**WORKING DATA:**
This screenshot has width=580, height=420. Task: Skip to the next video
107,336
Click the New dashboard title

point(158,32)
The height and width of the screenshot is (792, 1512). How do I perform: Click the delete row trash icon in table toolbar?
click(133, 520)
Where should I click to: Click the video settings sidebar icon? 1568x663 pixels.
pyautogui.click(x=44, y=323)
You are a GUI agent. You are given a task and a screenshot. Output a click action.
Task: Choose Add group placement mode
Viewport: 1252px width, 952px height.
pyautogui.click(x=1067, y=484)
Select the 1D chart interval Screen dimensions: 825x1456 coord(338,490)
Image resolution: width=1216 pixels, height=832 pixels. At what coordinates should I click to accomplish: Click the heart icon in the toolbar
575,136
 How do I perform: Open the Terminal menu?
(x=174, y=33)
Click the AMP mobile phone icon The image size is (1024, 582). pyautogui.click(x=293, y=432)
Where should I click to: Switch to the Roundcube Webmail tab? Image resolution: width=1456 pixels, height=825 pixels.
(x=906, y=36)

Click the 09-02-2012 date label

**WHAT TO WORK ON:** Using the records above, write out exactly the lines from the one containing "Where should I click to: Switch" through the last, and add nothing.

**EXPECTED ANSWER:**
Where should I click to: Switch to the Roundcube Webmail tab? Image resolution: width=1456 pixels, height=825 pixels.
(x=906, y=36)

Click the 09-02-2012 date label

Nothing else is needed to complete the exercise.